His death was announced by his publicist, Arnold Robinson, who said Jones died at home in Bel Air, California. Jones was surrounded by his family, including his children and siblings, at the time of his death, the announcement said.
Quincy Jones was an American record producer, songwriter, composer, arranger, and producer. His career spanned 70 years, with 28 Grammy Awards won out of 80 nominations, and a Grammy Legend Award in 1992.
Jones came to prominence in the 1950s as a jazz arranger and conductor before working on pop music and film scores. He moved easily between genres, producing pop hit records for Lesley Gore in the early 1960s (including "It's My Party") and serving as an arranger and conductor for several collaborations between the jazz artists Frank Sinatra and Count Basie. In 1968, Jones became the first African American to be nominated for an Academy Award for Best Original Song for "The Eyes of Love" from the film Banning. Jones was also nominated for an Academy Award for Best Original Score for his work on the 1967 film In Cold Blood, making him the first African American to be nominated twice in the same year. Jones produced three of the most successful albums by pop star Michael Jackson: Off the Wall (1979), Thriller (1982), and Bad (1987). In 1985, Jones produced and conducted the charity song "We Are the World", which raised funds for victims of famine in Ethiopia.
In 1971, Jones became the first African American to be the musical director and conductor of the Academy Awards. In 1995, he was the first African American to receive the academy's Jean Hersholt Humanitarian Award. He is tied with sound designer Willie D. Burton as the second most Oscar-nominated African American, with seven nominations each.
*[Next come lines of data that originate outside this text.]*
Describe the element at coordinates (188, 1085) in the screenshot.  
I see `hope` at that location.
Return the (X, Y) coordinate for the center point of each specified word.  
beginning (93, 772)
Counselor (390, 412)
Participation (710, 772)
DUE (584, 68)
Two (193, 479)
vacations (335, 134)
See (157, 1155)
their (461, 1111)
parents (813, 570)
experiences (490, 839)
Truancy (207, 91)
In 2013, Jones was inducted into the Rock & Roll Hall of Fame in the Ahmet Ertegun Award category. He was named one of the most influential jazz musicians of the 20th century by Time.
Family life
Quincy Delight Jones Jr. was born in the South Side of Chicago on March 14, 1933, the elder of two sons to Sarah Frances (née Wells; 1904–1999), a bank officer and apartment complex manager, and Quincy Delight Jones (1895–1971), a semi-professional baseball player and carpenter from Kentucky. Quincy's paternal grandmother was a formerly enslaved woman from Louisville, and he later discovered that his paternal grandfather was Welsh. With the help of the author Alex Haley in 1972 and Latter-day Saint researchers in Salt Lake City, Quincy Jones discovered that one of his mother's ancestors was James Lanier, a relative of poet Sidney Lanier. Jones said, "He had a baby with my great-grandmother [an enslaved woman], and my grandmother was born there [on a plantation in Kentucky]. We traced this all the way back to the Laniers, the same family as Tennessee Williams." Learning that the Lanier immigrant ancestors were French Huguenots who had court musicians among their ancestors, Jones attributed some of his musicianship to them.
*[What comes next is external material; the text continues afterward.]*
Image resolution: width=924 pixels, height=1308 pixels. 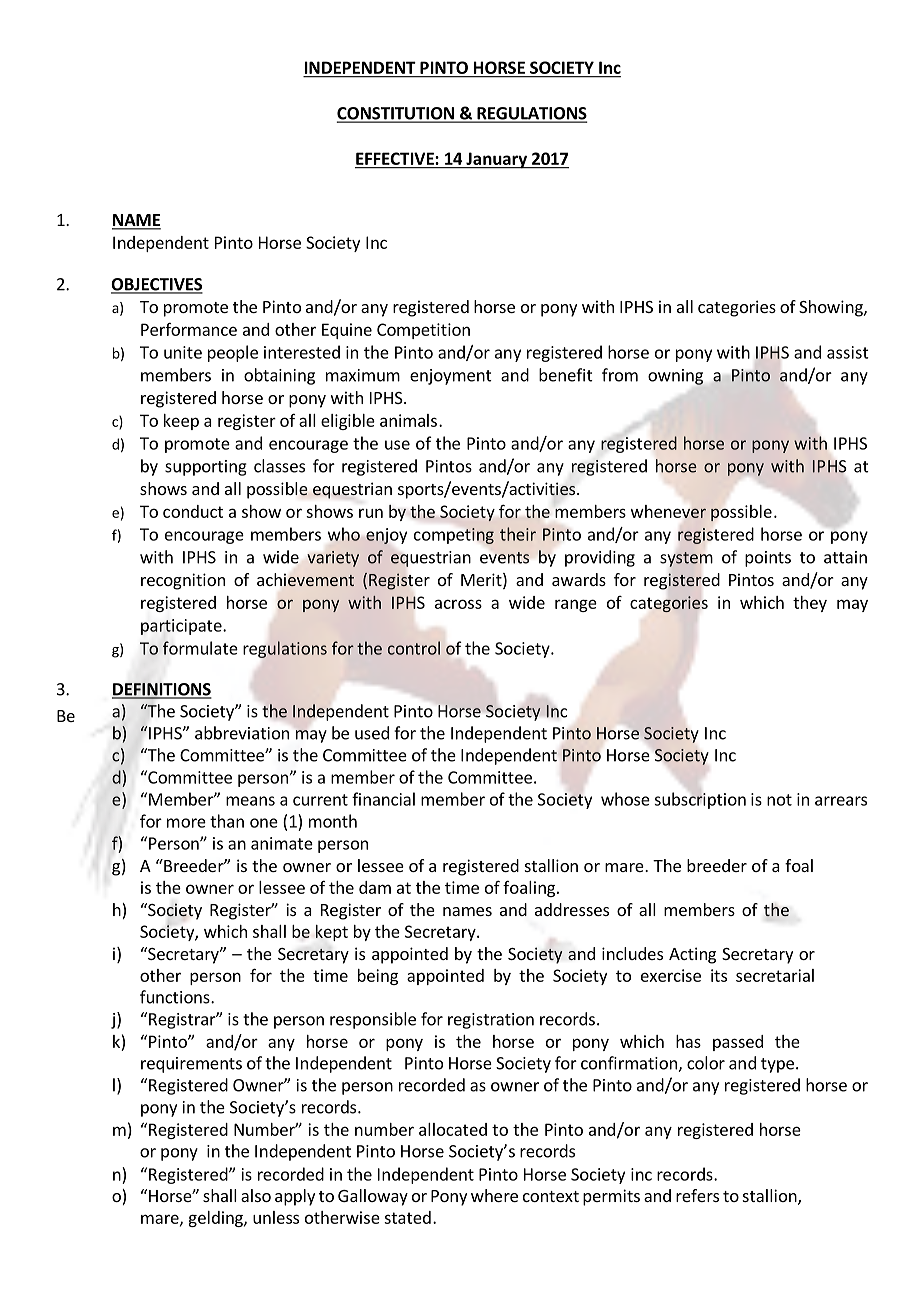 I want to click on CONSTITUTION, so click(x=396, y=114).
For the 2006 PBS television program African American Lives, Jones had his DNA tested, and genealogists researched his family history again. His DNA revealed he is mostly African, but also has 34% European ancestry on both sides of his family. Research showed that he has English, French, Italian, and Welsh ancestry through his father. His mother's side is of West and Central African descent, specifically the Tikar people of Cameroon. His mother also had European ancestry, including Lanier male ancestors who fought for the Confederacy, making him eligible for membership in the Sons of Confederate Veterans. Among his ancestors is Elizabeth Washington Lewis, a sister of president George Washington.
Jones's family moved to Chicago during the Great Migration. Jones had a younger brother, Lloyd, who was an engineer for the Seattle television station KOMO-TV until his death in 1998.
When Jones was young, his mother had a schizophrenic breakdown and was sent to a mental institution. His father divorced her and married Elvera Jones, who already had three children of her own: Waymond, Theresa, and Katherine. Elvera and Quincy Sr. later had three children together: Jeanette, Margie, and Richard.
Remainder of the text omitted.